Carry on the numpy mailing-list thread about turning itertools.combinations output into an array, picking up right after its last line.

**Source text**
[start]

[Numpy-discussion] itertools.combinations to numpy

Mario Moura moura.mario@gmail....
Fri Dec 3 10:14:04 CST 2010


Hi Mr. Weckesser

Thanks a lot!

Works fine!

Regards

Mario

2010/12/3 Warren Weckesser <warren.weckesser@enthought.com>:
>
>
> On Fri, Dec 3, 2010 at 6:31 AM, Mario Moura <moura.mario@gmail.com> wrote:
>>
>> Hi Folks
>>
>> I have this situation
>>
>> >>> from timeit import Timer
>> >>> reps = 5
>> >>>
>> >>> t = Timer('itertools.combinations(range(1,10),3)', 'import itertools')
>> >>> print sum(t.repeat(repeat=reps, number=1)) / reps
>> 1.59740447998e-05
>> >>> t = Timer('itertools.combinations(range(1,100),3)', 'import
>> >>> itertools')
>> >>> print sum(t.repeat(repeat=reps, number=1)) / reps
>> 1.74999237061e-05
>> >>>
>> >>> t = Timer('list(itertools.combinations(range(1,10),3))', 'import
>> >>> itertools')
>> >>> print sum(t.repeat(repeat=reps, number=1)) / reps
>> 5.31673431396e-05
>> >>> t = Timer('list(itertools.combinations(range(1,100),3))', 'import
>> >>> itertools')
>> >>> print sum(t.repeat(repeat=reps, number=1)) / reps
>> 0.0556231498718
>> >>>
>>
>> You can see list(itertools.combinations(range(1,100),3)) is terrible!!
>>
>> If you change to range(1,100000) your computer will lock.
>>
>> So I would like to know a good way to convert <itertools.combinations
>> object> to ndarray? fast! without use list
>> Is it possible?
>>
>> >>> x = itertools.combinations(range(1,10),3)
>> >>> x
>> <itertools.combinations object at 0x25f1520>
>> >>>
>>
>> I tried this from
>>
>> http://docs.python.org/library/itertools.html?highlight=itertools#itertools.combinations
>>
>> >>> numpy.fromiter(itertools.combinations(range(1,10),3), int, count=-1)
>> Traceback (most recent call last):
>>  File "<stdin>", line 1, in <module>
>> ValueError: setting an array element with a sequence.

[end]

**Source data**
[start]

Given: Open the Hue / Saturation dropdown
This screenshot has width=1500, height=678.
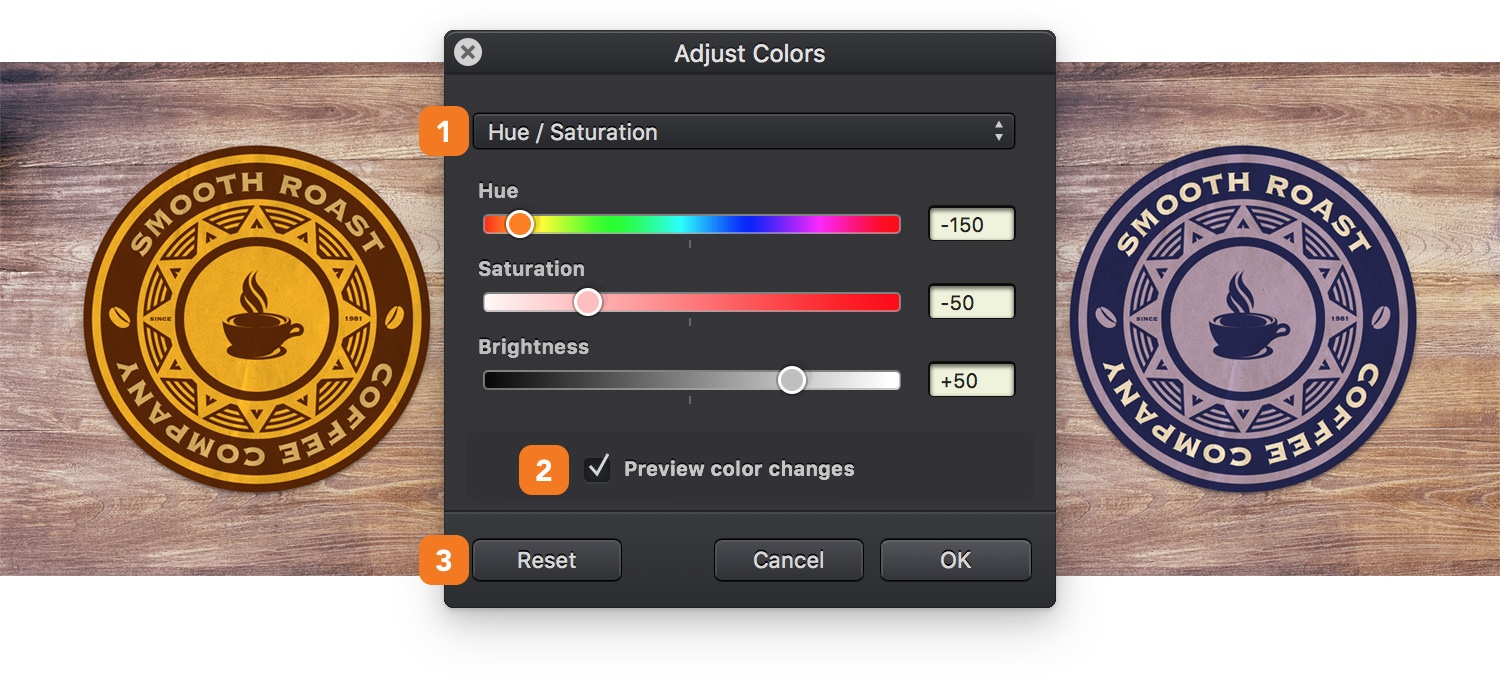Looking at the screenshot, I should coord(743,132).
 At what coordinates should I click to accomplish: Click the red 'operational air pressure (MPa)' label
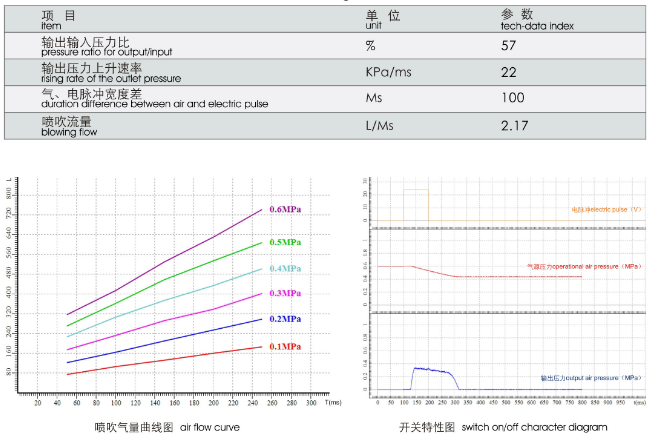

[end]

**Output**
>> >>>
>>
>> and this from
>>
>> http://docs.python.org/library/itertools.html?highlight=itertools#itertools.combinations
>>
>> import numpy
>> from itertools import *
>> from numpy import *
>>
>> def combinations(iterable, r):
>>    pool = tuple(iterable)
>>    n = len(pool)
>>    for indices in permutations(range(n), r):
>>        if sorted(indices) == list(indices):
>>            yield tuple(pool[i] for i in indices)
>>
>>
>> numpy.fromiter(combinations(range(1,10),3), int, count=-1)
>>
>> >>> numpy.fromiter(combinations(range(1,10),3), int, count=-1)
>> Traceback (most recent call last):
>>  File "<stdin>", line 1, in <module>
>> ValueError: setting an array element with a sequence.
>> >>>
>>
>>
>> I like itertools.combinations performance but I need convert it to numpy.
>>
>
>
> The docstring for numpy.fromiter() says it creates a 1D array.  You can use
> it with itertools.combinations if you specify a dtype for a 1D  structured
> array.  Here's an example (I'm using ipython with the -pylab option, so the
> numpy functions have all been imported):
>
>
> In [1]: from itertools import combinations
>
> In [2]: dt = dtype('i,i,i')
>
> In [3]: a = fromiter(combinations(range(100),3), dtype=dt, count=-1)
>
> In [4]: b = array(list(combinations(range(100),3)))
>
> In [5]: all(a.view(int).reshape(-1,3) == b)
> Out[5]: True
>
> In [6]: timeit a = fromiter(combinations(range(100),3), dtype=dt, count=-1)
> 10 loops, best of 3: 92.7 ms per loop
>
> In [7]: timeit b = array(list(combinations(range(100),3)))
> 1 loops, best of 3: 627 ms per loop
>
> In [8]: a[:3]
> Out[8]:
> array([(0, 1, 2), (0, 1, 3), (0, 1, 4)],
>       dtype=[('f0', '<i4'), ('f1', '<i4'), ('f2', '<i4')])
>
> In [9]: b[:3]
> Out[9]:
> array([[0, 1, 2],
>        [0, 1, 3],
>        [0, 1, 4]])
>
>
> In the above example, 'a' is a 1D structured array; each element of 'a'
> holds one of the combinations.  If you need it, you can create a 2D view
> with a.view(int).reshape(-1,3).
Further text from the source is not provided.